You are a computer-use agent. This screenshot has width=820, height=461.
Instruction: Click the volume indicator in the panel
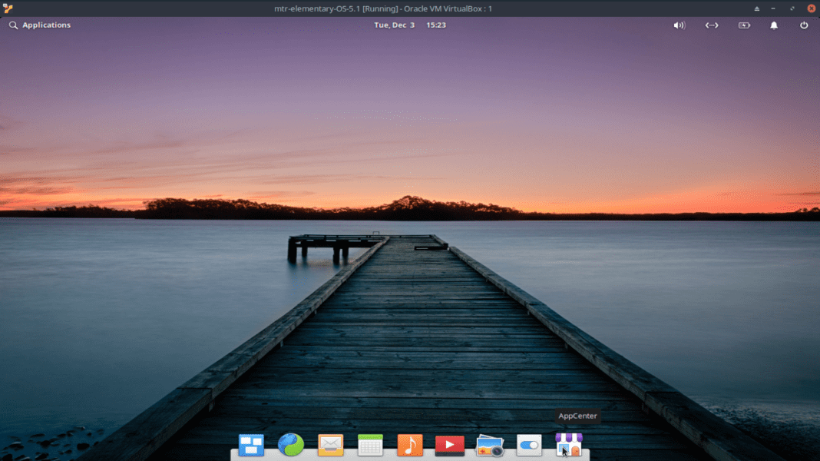pos(679,25)
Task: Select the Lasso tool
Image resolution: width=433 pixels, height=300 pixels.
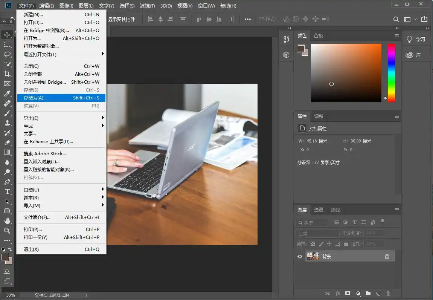Action: (x=7, y=54)
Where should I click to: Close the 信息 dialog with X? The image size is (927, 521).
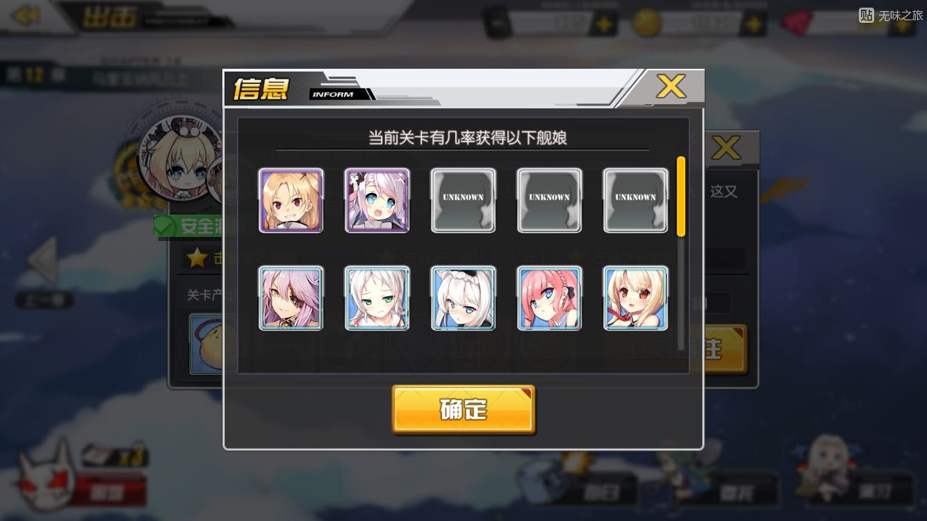click(671, 87)
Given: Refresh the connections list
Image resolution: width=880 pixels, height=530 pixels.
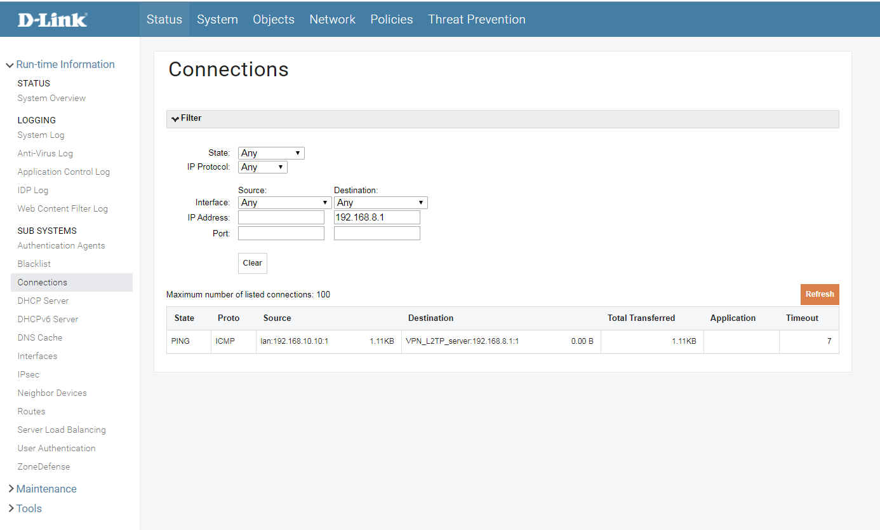Looking at the screenshot, I should click(819, 294).
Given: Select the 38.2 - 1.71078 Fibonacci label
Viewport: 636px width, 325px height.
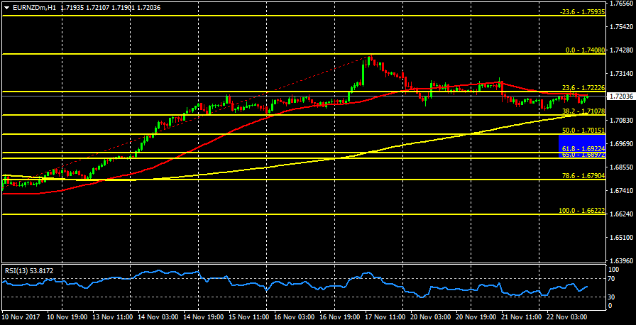Looking at the screenshot, I should [x=583, y=111].
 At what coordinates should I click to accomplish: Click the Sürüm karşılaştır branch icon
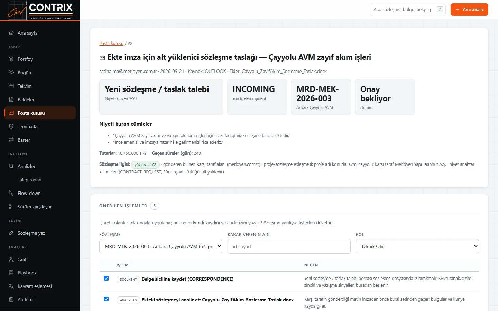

--

__Work required__
Each line of the data that contains "Given" belongs in the answer.

__Answer below__
Given: Refresh the connections list
Given: Select the 38.2 - 1.71078 Fibonacci label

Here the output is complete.